Given these grim realities, and in the face of ethical and legal obligations, it’s not by chance that countries and private enterprises are divesting from Israeli companies. PGGM, the largest Dutch pension fund, divested from Israel’s five biggest banks last month because of their involvement in financing illegal settlements. Norway’s sovereign fund followed suit, blacklisting two Israeli companies because of their involvement in settlement construction. Danske Bank, Denmark’s biggest bank, has also divested from Israel’s largest lender Bank Hapoalim.

An outcry that forced actress Scarlett Johansson to give up her ambassadorial role with the Oxfam international charity over her involvement with Israel’s Sodastream company, which operates in the occupied West Bank, cast light on the moral implications of doing business in illegally annexed land.

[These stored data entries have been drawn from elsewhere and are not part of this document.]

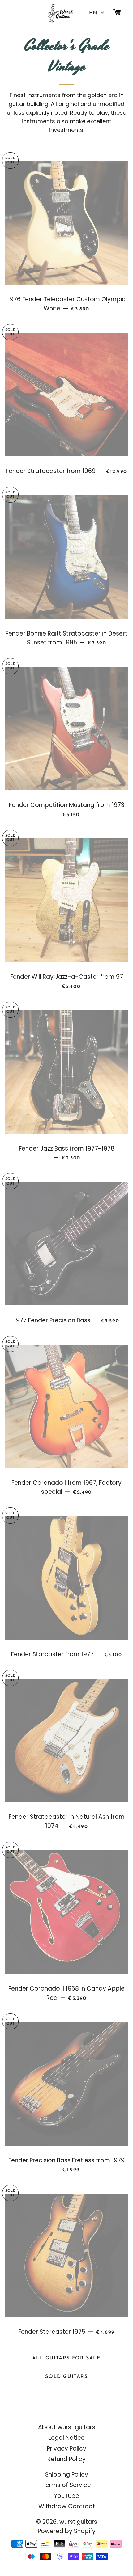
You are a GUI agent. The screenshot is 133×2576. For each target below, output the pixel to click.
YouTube (66, 2496)
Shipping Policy (66, 2474)
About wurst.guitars (66, 2427)
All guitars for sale (66, 2358)
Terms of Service (66, 2485)
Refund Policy (66, 2459)
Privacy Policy (66, 2448)
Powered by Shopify (67, 2531)
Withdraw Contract (66, 2506)
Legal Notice (67, 2438)
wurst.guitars (78, 2522)
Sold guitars (66, 2376)
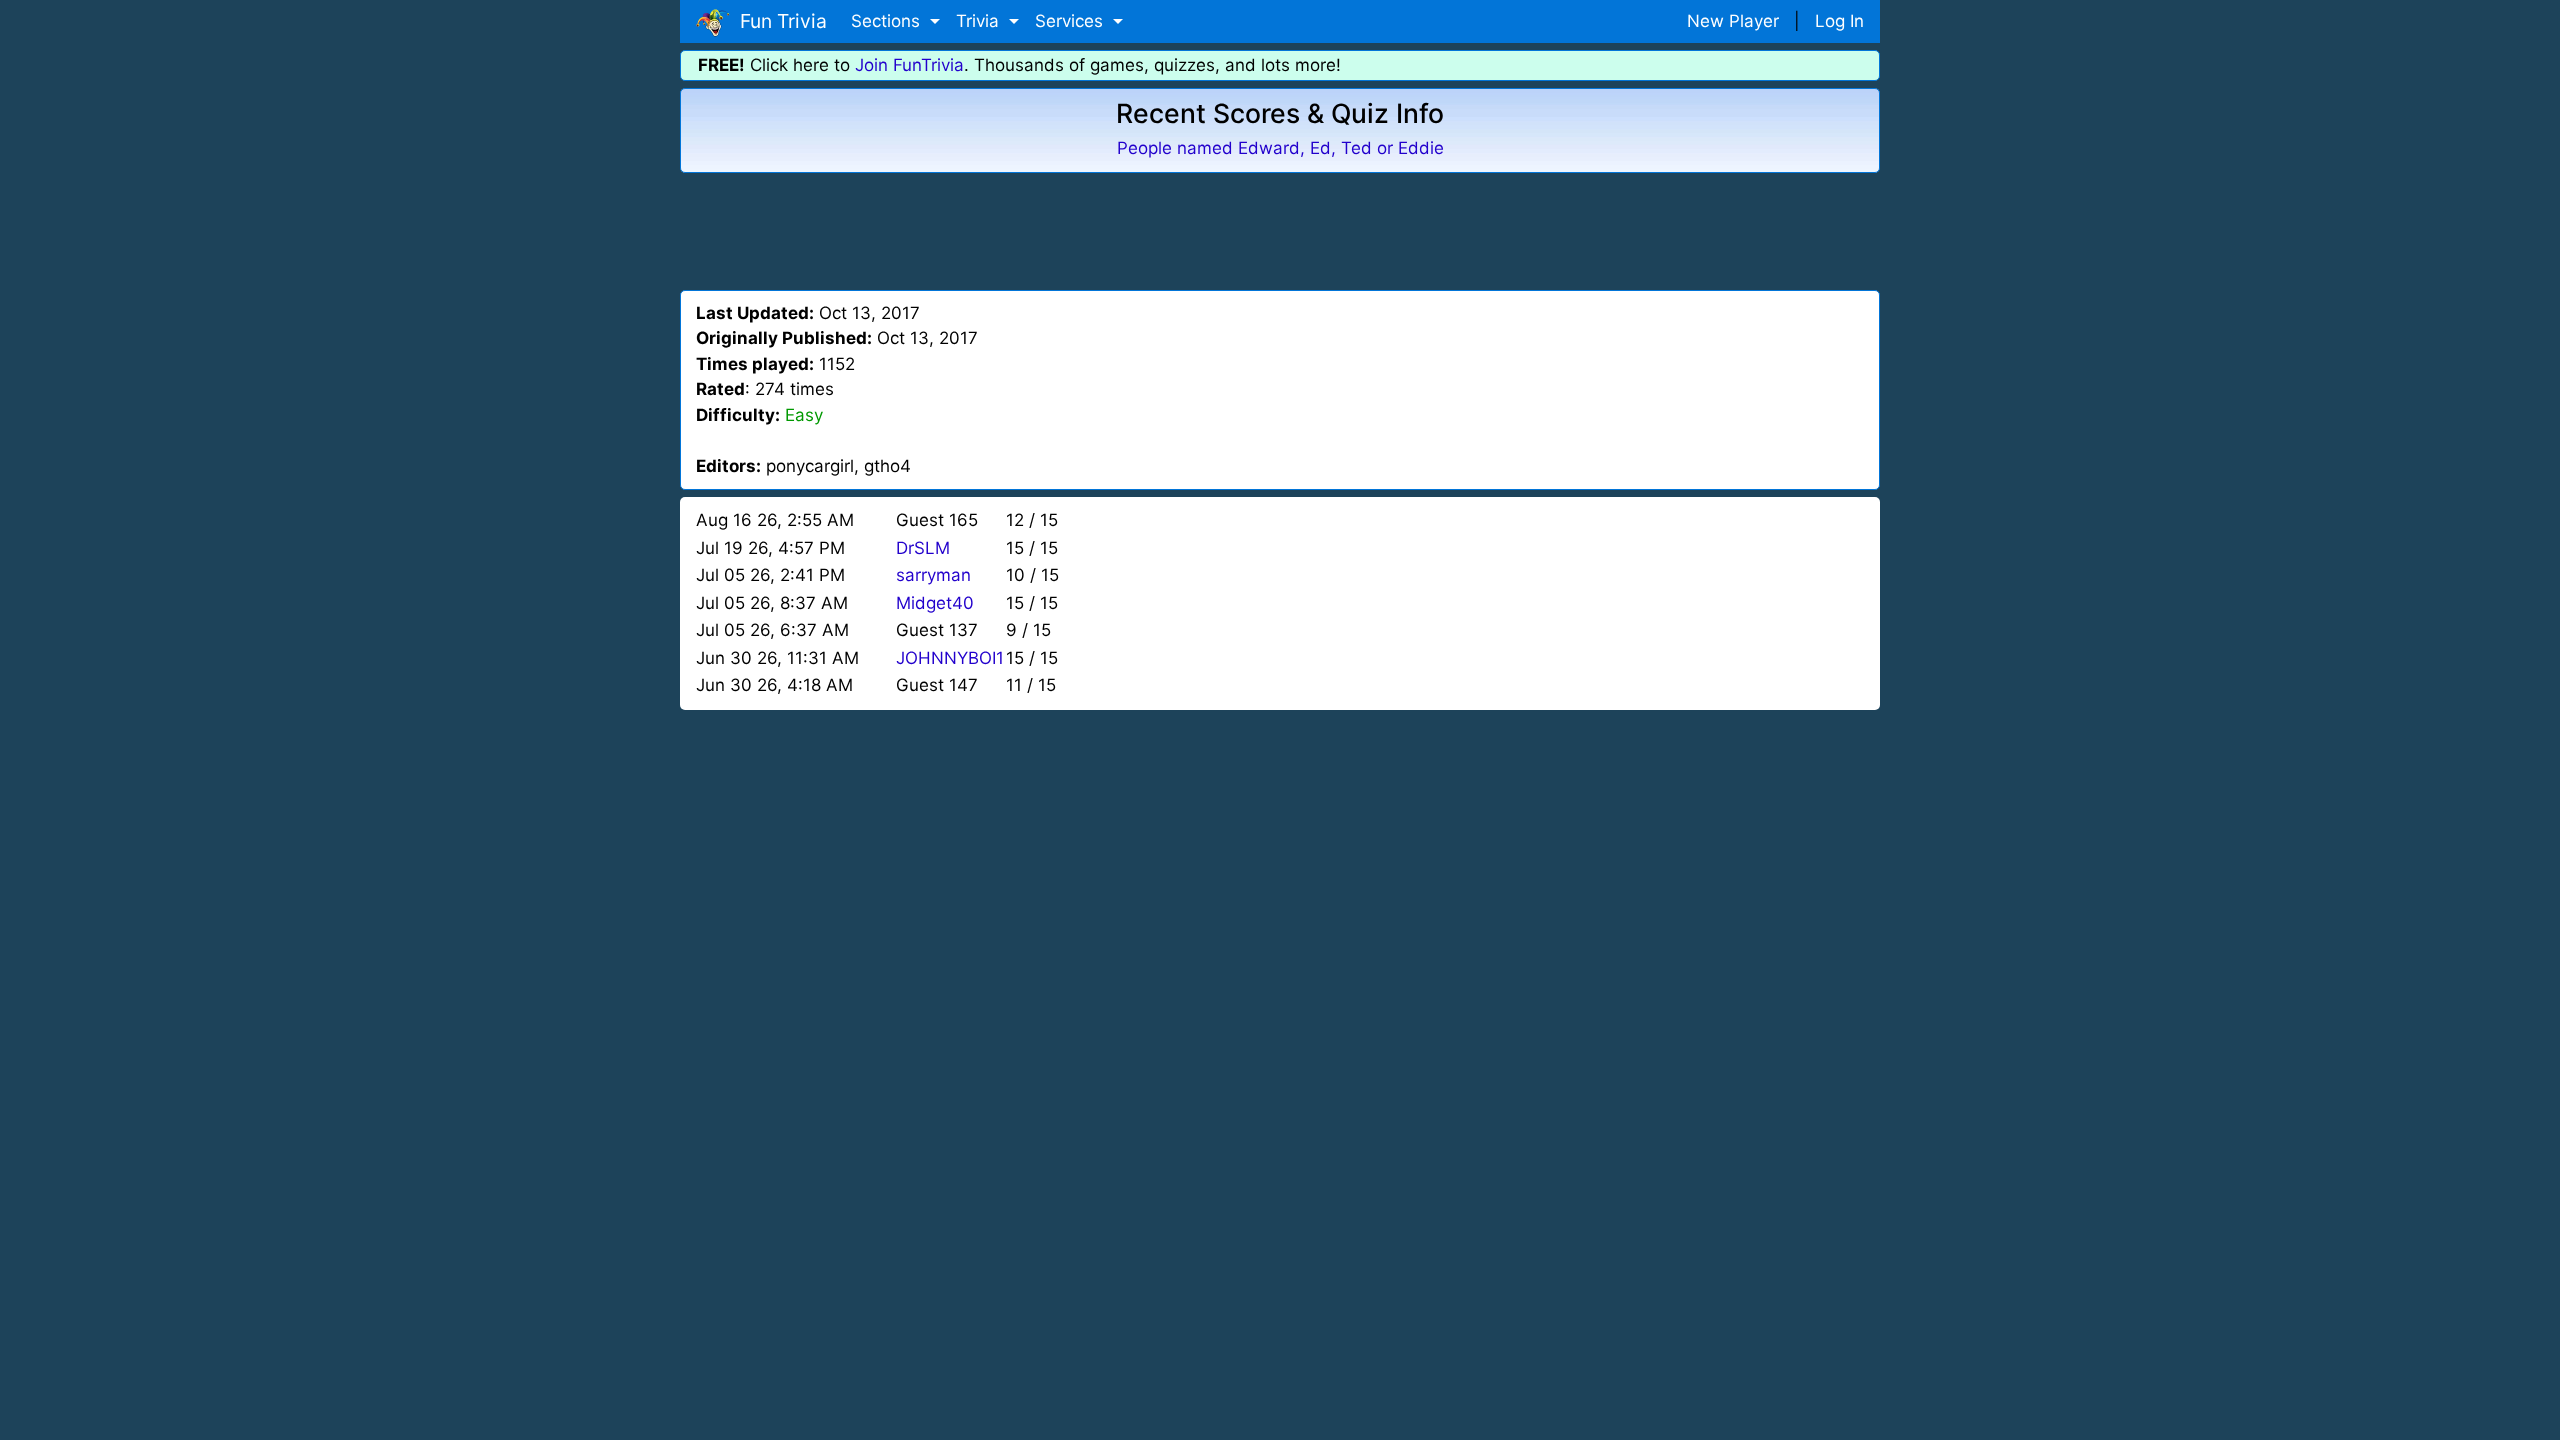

As in South Africa, more entities will come to refuse doing business with Israel, trade relations will deteriorate and as the rand was undermined, confidence in the shekel too will erode. Military occupations just aren’t palatable.

The BDS movement “is approaching the turning point…in which the civic action from below will meet the official policies of governments and parliaments from above, and sanctions against Israel will become a fait accompli”, Avraham Burg, a former speaker of Israel’s Knesset assembly, wrote in Haaretz this month. Israel “will remain helpless when confronted by a civil rebellion that moves the discourse from who’s stronger/tougher/more resilient to a discourse on rights and values”, he added.

The two-state solution still viable?

The clock is ticking. Just as the apartheid regime in South Africa had a choice, so too does Israel. President F. W. de Klerk once thought the solution in South Africa would be separate states for blacks and whites. He realised however that was not tenable and took unilateral moves recognising the African National Congress, releasing Mandela from prison and held elections.

There was a time that a two-state solution may have worked. By virtue of Israel’s doing, the realities on the ground make it increasingly unlikely. A secular democratic state, however, for both peoples is not a mirage. It requires sacrifice and compromise, foremost that both people forego their obsession with nationalism and its illusions, in exchange for a stake in one nation as equal citizens. That ultimately will be instrumental to true reconciliation among Israelis and Palestinians. Inherently, it is the fundamental reason why “peace talks” have been unfruitful.

It’s time for a real paradigm shift in the way Israelis and Palestinians think about the conflict, their aspirations and a lasting solution. More than being an idealistic aspiration, a one-state solution for two people is the realistic choice.

The alternative won’t just mean more violence, but also a far larger and different intifada or uprising than the previous two Israel suppressed militarily. It will extend beyond its geography and cast Israel into isolation, ostracising it as a pariah state so long as apartheid continues. No injustice can last forever.

Massoud A Derhally is a freelance business intelligence, risk advisory and media consultant and a former Middle East reporter for Bloomberg News.